Look through the lines below for the word "extension", and copy every line that has it.

Supplied data Start Marker

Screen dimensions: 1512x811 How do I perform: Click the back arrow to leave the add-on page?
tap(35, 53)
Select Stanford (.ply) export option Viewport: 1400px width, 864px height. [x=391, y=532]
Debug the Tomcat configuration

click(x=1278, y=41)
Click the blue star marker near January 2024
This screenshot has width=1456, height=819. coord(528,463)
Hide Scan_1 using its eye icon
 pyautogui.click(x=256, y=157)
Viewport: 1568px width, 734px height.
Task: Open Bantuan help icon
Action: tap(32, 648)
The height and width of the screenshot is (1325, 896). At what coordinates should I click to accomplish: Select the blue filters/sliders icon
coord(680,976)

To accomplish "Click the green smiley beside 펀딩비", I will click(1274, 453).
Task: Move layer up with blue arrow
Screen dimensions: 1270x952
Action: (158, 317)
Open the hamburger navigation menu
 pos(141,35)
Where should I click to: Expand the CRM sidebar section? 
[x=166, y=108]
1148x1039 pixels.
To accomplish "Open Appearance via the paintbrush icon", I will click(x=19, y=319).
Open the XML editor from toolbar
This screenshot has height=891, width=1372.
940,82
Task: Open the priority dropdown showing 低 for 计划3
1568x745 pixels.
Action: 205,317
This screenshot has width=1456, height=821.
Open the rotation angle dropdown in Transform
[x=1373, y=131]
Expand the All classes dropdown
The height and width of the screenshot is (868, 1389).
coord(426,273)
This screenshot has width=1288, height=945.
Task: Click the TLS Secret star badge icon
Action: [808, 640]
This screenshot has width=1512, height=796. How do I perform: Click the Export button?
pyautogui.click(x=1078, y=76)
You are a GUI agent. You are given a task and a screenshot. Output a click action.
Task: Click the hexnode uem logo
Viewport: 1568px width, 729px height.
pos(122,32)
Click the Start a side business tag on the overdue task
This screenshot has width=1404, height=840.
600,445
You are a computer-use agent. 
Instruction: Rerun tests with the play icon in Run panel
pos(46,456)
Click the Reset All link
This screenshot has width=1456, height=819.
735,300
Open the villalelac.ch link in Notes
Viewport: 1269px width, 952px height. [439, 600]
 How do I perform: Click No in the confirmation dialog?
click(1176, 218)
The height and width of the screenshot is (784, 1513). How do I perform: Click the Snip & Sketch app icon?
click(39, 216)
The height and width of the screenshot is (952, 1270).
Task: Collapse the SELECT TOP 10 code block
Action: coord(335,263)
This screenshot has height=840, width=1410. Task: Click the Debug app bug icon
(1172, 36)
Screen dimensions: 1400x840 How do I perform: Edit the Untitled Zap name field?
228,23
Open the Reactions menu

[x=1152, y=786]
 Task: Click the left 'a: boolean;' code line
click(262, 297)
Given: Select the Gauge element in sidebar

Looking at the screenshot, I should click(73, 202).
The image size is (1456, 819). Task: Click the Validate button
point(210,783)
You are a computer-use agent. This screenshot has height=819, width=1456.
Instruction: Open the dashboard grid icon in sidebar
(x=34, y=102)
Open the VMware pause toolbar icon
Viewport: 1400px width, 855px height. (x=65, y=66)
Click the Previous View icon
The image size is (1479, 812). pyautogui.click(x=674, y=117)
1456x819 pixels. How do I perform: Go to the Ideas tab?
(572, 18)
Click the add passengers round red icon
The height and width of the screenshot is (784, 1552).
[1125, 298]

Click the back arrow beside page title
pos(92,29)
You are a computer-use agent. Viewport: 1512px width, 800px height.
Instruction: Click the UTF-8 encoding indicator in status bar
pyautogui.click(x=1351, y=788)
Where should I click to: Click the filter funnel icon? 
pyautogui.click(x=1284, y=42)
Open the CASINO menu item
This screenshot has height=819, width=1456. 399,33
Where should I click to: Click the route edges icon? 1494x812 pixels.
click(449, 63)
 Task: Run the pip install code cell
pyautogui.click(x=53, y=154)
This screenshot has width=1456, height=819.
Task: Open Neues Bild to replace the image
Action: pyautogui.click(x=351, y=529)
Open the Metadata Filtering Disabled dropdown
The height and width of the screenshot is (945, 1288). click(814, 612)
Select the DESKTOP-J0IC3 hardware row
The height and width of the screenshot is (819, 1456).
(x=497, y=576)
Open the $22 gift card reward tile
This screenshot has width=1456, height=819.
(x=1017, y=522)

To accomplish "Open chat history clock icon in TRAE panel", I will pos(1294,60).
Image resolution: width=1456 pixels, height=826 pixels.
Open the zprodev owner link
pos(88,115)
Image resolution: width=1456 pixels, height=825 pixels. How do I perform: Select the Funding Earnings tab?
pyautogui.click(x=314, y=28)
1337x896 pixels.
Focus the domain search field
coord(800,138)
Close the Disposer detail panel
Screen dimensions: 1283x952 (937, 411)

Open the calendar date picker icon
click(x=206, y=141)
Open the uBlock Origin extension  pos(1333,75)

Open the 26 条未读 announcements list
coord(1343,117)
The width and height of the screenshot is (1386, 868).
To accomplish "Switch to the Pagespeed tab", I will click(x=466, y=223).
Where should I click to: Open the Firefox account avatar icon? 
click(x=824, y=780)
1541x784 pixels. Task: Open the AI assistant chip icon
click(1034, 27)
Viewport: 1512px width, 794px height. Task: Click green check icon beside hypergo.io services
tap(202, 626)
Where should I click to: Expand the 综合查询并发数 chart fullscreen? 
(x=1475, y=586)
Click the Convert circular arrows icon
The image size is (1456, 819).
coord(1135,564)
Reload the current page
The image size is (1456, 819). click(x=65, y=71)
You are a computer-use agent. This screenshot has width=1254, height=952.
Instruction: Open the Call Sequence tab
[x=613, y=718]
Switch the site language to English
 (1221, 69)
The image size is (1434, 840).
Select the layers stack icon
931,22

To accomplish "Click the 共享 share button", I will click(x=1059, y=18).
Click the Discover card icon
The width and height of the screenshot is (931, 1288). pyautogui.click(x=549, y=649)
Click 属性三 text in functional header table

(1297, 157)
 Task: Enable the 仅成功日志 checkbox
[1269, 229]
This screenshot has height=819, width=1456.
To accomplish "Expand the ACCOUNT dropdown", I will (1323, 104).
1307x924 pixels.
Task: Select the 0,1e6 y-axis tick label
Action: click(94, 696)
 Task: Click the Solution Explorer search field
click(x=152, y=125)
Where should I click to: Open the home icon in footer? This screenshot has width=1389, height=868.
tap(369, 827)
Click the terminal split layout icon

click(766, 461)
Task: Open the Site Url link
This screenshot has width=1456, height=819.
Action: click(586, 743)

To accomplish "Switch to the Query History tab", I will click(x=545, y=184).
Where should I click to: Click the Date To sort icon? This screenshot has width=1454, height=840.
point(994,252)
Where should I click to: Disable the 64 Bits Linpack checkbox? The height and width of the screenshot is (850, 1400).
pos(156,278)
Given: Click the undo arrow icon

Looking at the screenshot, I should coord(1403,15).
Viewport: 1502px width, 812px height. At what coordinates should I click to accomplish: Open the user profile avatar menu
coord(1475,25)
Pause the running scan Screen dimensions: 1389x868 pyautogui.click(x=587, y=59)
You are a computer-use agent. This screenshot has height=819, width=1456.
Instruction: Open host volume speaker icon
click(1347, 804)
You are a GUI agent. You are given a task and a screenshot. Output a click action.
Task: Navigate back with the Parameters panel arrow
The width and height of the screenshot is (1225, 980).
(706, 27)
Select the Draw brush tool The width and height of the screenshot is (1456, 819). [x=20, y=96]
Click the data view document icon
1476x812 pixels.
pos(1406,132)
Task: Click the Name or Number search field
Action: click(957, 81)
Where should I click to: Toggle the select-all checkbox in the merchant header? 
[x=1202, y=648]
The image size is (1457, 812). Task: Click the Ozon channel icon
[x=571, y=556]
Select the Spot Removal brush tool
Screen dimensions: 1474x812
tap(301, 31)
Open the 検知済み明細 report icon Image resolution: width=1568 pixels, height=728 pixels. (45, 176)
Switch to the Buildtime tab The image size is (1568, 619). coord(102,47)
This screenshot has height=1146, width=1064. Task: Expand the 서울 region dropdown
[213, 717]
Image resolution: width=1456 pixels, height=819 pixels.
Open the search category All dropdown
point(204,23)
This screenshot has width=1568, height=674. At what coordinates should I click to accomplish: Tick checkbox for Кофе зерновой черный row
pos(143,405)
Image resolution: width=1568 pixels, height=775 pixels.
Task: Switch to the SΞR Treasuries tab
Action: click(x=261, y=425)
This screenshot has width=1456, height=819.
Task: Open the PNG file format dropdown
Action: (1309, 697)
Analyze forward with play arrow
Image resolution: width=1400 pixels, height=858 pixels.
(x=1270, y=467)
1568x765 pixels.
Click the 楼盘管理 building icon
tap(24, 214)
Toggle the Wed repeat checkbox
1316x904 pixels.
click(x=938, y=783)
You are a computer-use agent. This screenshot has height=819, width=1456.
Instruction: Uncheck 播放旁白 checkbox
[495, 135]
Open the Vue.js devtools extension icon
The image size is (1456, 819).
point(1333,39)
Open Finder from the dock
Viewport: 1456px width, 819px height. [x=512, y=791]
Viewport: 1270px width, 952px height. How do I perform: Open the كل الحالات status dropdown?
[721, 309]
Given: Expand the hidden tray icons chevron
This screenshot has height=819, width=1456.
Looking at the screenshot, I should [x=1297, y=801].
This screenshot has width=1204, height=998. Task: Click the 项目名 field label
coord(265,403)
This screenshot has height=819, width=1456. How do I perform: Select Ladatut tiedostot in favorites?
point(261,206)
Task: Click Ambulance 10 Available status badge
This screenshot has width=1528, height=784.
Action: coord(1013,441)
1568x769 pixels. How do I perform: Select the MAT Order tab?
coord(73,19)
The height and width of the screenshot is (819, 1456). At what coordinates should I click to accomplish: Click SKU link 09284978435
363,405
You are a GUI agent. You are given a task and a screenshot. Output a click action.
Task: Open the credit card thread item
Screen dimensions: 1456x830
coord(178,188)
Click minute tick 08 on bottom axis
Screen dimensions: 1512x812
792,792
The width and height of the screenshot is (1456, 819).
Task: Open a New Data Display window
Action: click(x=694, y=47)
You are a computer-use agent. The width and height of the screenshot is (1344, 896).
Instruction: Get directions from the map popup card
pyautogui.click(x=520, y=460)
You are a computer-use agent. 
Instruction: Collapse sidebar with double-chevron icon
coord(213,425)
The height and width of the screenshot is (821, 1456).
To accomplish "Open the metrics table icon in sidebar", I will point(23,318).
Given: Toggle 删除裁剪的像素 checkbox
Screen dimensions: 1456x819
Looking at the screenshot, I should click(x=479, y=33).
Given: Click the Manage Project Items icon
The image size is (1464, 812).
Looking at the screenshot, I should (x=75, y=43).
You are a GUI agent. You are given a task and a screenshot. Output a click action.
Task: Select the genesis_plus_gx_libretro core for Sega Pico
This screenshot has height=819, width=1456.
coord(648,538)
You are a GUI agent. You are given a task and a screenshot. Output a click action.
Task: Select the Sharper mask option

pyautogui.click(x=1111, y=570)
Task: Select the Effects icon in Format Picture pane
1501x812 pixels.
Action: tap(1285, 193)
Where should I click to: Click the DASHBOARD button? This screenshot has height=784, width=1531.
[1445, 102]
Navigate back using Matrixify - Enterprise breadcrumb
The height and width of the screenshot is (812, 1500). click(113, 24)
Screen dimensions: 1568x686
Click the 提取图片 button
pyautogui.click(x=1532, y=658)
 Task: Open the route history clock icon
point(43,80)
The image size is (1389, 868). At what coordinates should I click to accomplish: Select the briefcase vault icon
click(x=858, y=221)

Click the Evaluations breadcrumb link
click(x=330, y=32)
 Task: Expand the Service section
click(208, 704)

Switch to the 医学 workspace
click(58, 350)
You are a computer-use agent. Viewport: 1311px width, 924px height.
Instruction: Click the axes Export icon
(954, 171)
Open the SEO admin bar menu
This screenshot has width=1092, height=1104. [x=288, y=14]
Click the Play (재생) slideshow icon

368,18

Supplied data End Marker

_Result of this exercise_
Open the uBlock Origin extension  pos(1333,75)
Open the Vue.js devtools extension icon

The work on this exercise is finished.